The two-day meeting involving representatives of the United States, Soviet Union, Britain, France and China concentrated on chemical, biological and nuclear weapons, as well as delivery systems, such as ground-to-ground missiles.

The five nations, which together account for 85 percent of the world’s arms exports, said they would like to see those weapons frozen and eventually banned. They laid out the steps they think are necessary to achieve that goal.

The U.S. representative, Undersecretary of State Reginald Bartholomew, called the accord “really groundbreaking.”

The two-day meeting was the outgrowth of a proposal President Bush made in May for a weapons freeze in the Middle East, in the aftermath of the Persian Gulf War. French President Francois Mitterrand outlined his own disarmament plan for the Middle East several days later.

Participants at the conference here agreed on the need for all countries in the region to submit all of their nuclear activities to the control of the Vienna-based U.N. International Atomic Energy Agency.

The conference also called for the interdiction of imports of materials used in the construction of nuclear weapons.
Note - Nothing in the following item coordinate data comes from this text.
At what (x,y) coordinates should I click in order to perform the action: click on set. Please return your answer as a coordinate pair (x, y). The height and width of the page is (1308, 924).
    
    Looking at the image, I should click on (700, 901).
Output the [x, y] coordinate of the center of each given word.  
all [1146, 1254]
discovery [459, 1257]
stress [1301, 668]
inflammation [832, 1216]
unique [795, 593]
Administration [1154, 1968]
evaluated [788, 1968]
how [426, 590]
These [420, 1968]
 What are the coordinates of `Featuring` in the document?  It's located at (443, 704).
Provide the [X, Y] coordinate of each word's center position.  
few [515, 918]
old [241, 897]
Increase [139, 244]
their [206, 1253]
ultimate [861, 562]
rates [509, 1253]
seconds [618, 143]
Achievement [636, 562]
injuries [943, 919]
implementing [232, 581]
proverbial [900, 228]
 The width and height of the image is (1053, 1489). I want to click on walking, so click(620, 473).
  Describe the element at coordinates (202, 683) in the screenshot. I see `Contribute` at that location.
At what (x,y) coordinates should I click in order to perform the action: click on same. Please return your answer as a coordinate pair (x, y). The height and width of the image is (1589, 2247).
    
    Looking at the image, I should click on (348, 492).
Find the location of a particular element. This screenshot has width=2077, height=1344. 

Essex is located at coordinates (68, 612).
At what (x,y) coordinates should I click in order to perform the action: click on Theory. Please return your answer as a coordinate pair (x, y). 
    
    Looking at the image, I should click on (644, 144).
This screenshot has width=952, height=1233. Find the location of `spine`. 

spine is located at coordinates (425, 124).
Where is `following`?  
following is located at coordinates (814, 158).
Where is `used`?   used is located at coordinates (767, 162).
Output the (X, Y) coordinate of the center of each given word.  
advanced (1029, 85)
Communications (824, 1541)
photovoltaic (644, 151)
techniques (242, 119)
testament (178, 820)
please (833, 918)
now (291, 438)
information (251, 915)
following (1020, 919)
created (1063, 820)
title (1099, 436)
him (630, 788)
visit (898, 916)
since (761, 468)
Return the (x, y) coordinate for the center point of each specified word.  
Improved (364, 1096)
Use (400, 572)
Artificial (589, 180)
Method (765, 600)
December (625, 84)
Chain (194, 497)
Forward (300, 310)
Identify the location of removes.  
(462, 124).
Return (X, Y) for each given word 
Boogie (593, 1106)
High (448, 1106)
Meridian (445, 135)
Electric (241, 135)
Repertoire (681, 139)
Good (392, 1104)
Although no country was named, observers here immediately predicted pressure on Israel to submit to international scrutiny of its nuclear activities, which it has so far refused to accept.

Israel is widely believed to have an arsenal of nuclear weapons, an allegation it will neither confirm nor deny. Israel has pledged repeatedly it will not be the first country to introduce nuclear weapons in the Middle East, but it has refused to sign the nuclear non-proliferation treaty.

The conferees proposed “a ban on the import and production of materials that can be used to produce nuclear weapons,” according to a statement issued after the meeting.

Other goals on which the conference agreed included a treaty forbidding the use of chemical weapons as well as a freeze on the number of ground-to-ground missiles in the region and their eventual destruction.